Well, John McPhee, in writing that book about Ted Taylor, discussed Ted talking about how easy it is.
An article that discusses “aerogels” and doesn’t say what they are might as well be about contrails or Morgellon’s. Secrecy’s important because what if other countries, oh wait. Never mind, carry on!
Anyone who reads this site already knows
National Ignition Facility
Am I the only one that thinks the 3 guys were instructed to strike a pose? I mean look at them! :)
–think
So aerogels will be/are replacing the Styrofoam in some nuclear devices?
FOGBANK
https://www.armscontrolwonk.com/archive/201814/fogbank/
Very interesting stuff in the PDF linked below from Theodore Taylor, former nuclear weapons designer, about some of the designes he knows are possible.
“I tried to find out what was the smallest bomb you could produce, and it was a lot smaller than Davy Crockett, but it was never built in those years,” he said. “It certainly has been since then. It was a full implosion bomb that you could hold in one hand that was about 6 inches in diameter.”
Strange Love
Or, how they learned to start worrying and love to hate the bomb.
https://cdn.makezine.com/make/strangelove.pdf
Restricted Data
A Nuclear History Blog
https://blog.nuclearsecrecy.com/
Nuke your least favorite city:
http://www.nuclearsecrecy.com/nukemap/
So this is not only conjecture but it’s conjecture based upon 15-year-old conjecture which is from a book someone wrote. Aerogel has nothing to do with nuclear weapons and is used as a lightweight thermal insulator. Research into Aerogel was in its infancy in 2009.
Thermonuclear weapons use fission devices as triggers. They discovered fairly early on that if you put a bunch of liquid hydrogen next to a fission device and detonated it, the yield increased dramatically. This was a natural yield-enhancement experiment to run given that hydrogen is abundant and that it is explosive in its own right, but no one really expected those sorts of yield enhancements. You’ve probably read stories about how the yield of our thermonuclear weapons was dialed down in accordance with the START treaty. Ever wonder how this was possible? All you have to do is drain some of the liquid hydrogen out of the hydrogen tanks. The high-yield thermonuclear weapons of the early Cold War period were extremely large and heavy exclusively because of the larger tanks.
One piece of information which is technically classified but is widely known is that tritium is used for generating neutrons in enhanced fission devices.

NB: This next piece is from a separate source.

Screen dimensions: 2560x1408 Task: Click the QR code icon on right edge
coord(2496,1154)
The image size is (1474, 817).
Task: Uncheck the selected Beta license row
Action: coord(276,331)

I’ve actually created concepts for further enhancing these devices and for fissioning stable isotopes.
The primary limiting factors on the shelf-life of fission devices is the decay of the fissile materials. Beyond this, you have to keep the weapons in a dry, climate-controlled place in order to keep moisture from getting into the circuitry and wiring, naturally. This is really all old news. We’d like to be able to spend less on replacing the fuel cores in our aging nuclear weapons but it’s difficult to do this as China continues to grow its arsenal and as new players join the nuclear club every few years.
Most thermonuclear weapons use lithium deuteride (generally enriched in lithium-6 rather than natural isotope abundances) instead of lithium-deuterium. Lithium-deuterium gas (not liquid) is injected into the fission pit of boosted devices. Dial a yield works by varying fission boosting, altering timing for the neutron initiator, and potentially modifying the interstage x-ray or plasma aperture.